4.2. Clinical Significance

This study has shown that the combination therapy did not differ significantly from the monotherapy in improving fatigue, jaundice, mortality, death/liver transplantation, or adverse events, but was significantly superior to the monotherapy in reducing serum AP, ALT, and other biochemical liver markers. This may be attributable to the effects of corticosteroids in reducing cell edema and relieving the inflammation of the bile duct cells and liver cells [28]. It may also be related to the prevention by UDCA of the increasing permeability of the liver cell membrane, the protection of the liver cell membrane from hydrophobic cytotoxic destruction by bile salts, the inhibition of Kupffer cell activation, and the release of free oxygen radicals, thus protecting the liver cells from damage by oxygen, and thereby improving transaminase levels and the biochemical markers of cholestasis [29, 30]. The literature evaluated was biased because too few studies were included and some were of low quality, so more high-quality studies are required to confirm the conclusions drawn here.

4.3. Adverse Effects of Treatment

Three of the included RCTs [4, 19, 21] reported adverse events, whereas the other four did not.
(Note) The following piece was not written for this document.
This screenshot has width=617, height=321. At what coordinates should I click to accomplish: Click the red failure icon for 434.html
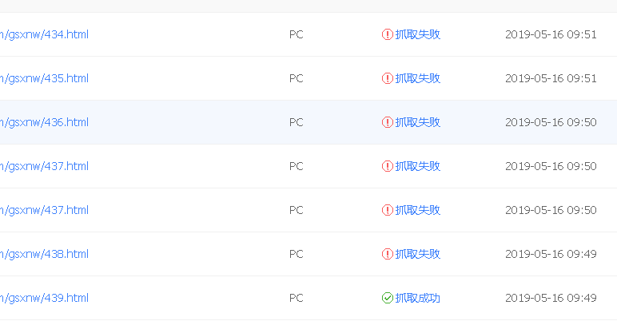click(x=387, y=34)
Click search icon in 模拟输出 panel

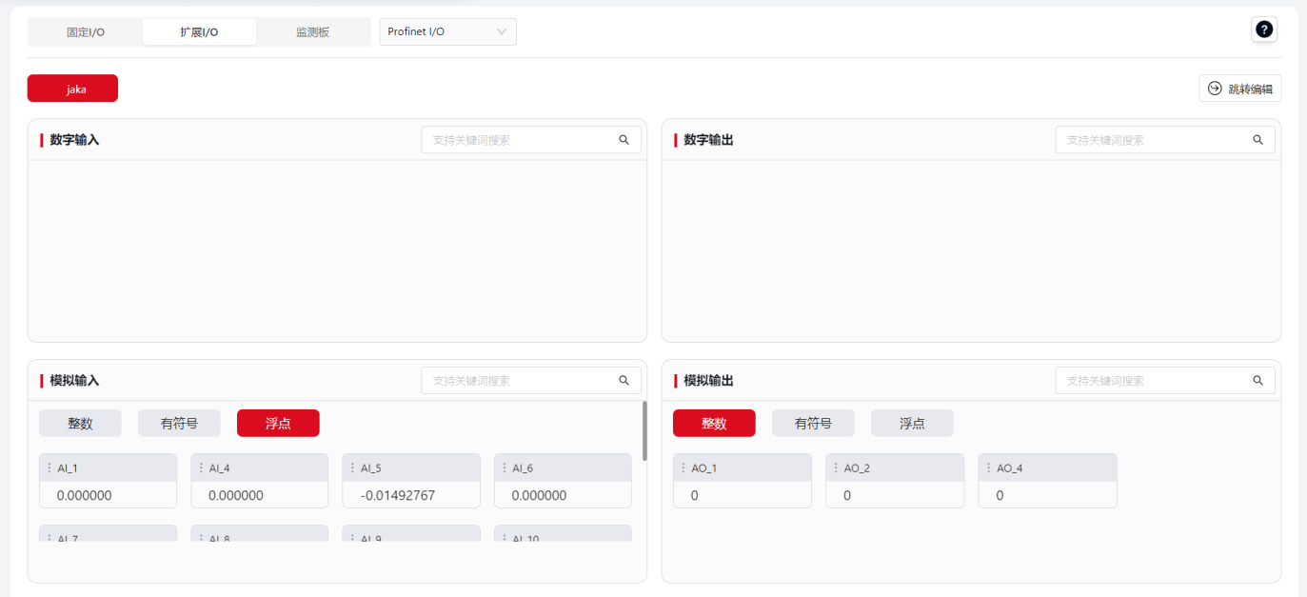coord(1257,381)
These adverse events included osteoporosis, bleeding, aggravated itching, and diarrhea [31, 32]. From a drug safety perspective, the differences in the rates of adverse events between the combination therapy and the monotherapy were not significant (OR = 0.02, 95% CI −0.18–0.21, P = 0.87). In clinical trials, treatment efficacy and adverse events should be emphasized equally. If the adverse effects of a therapy are greater than its efficacy, the therapy has no value in clinical applications, regardless of its efficacy.

4.4. Limitations of This Study

(1) The number of studies included in this analysis was small. Furthermore, allocation concealment and blinding will have affected the results [32]. Studies [33] have shown that a small allocation concealment sample and no blinding can exaggerate the effects of the intervention by 49% and 52%. Therefore, a rational design must be established before a clinical trial is undertaken to ensure that reliable conclusions are drawn.
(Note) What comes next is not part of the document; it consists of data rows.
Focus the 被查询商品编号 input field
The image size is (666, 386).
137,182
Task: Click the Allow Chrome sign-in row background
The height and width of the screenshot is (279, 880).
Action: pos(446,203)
(2) Although this research utilized important markers, including mortality, liver transplantation, symptom improvement, and biochemical indicators, quality of life is an equally important indicator. An improvement in the patient's quality of life can determine whether the treatment is truly effective. The Cochrane Collaboration values quality of life as the major measure of treatment efficacy. However, none of the seven papers included in this study measured quality of life. Future studies should consider quality of life as an important indicator of treatment efficacy.

In summary, we recommend that patients diagnosed with the presymptomatic or symptomatic stages of PBC with features of AIH undertake early therapy combining UDCA and corticosteroids, even though there is currently no cure for the disease. This therapy is safe and effective for these patients and can improve their liver biochemistry indicators. Extended treatment may improve the pathological status of the liver, thereby delaying disease progression and improving the patient's quality of life, prolonging his/her life, and reducing the burden on the patient. During treatment with corticosteroids, any opportunity to reduce the dose should be taken, and close observation of the adverse effects of corticosteroids is required, including bleeding, fractures, high blood sugar, high blood pressure, high cholesterol, pancytopenia, and severe infections. Naloxone can be given for itching. Proton pump inhibitors can cure acid reflux and can also prevent stress ulcer bleeding. Oral calcium and vitamin D supplementation can prevent osteoporosis. We suggest that an animal model of autoimmune liver disease should be established and improved in the near future to facilitate research into the pathogenesis of autoimmune liver diseases and target therapies [34, 35]. The development of more specific and more sensitive immunological parameters and genetic diagnostic techniques for the early diagnosis and prognostic evaluation of PBC-AIH is also required. New, more specific, and efficient drugs and treatment programs with fewer adverse effects are also needed.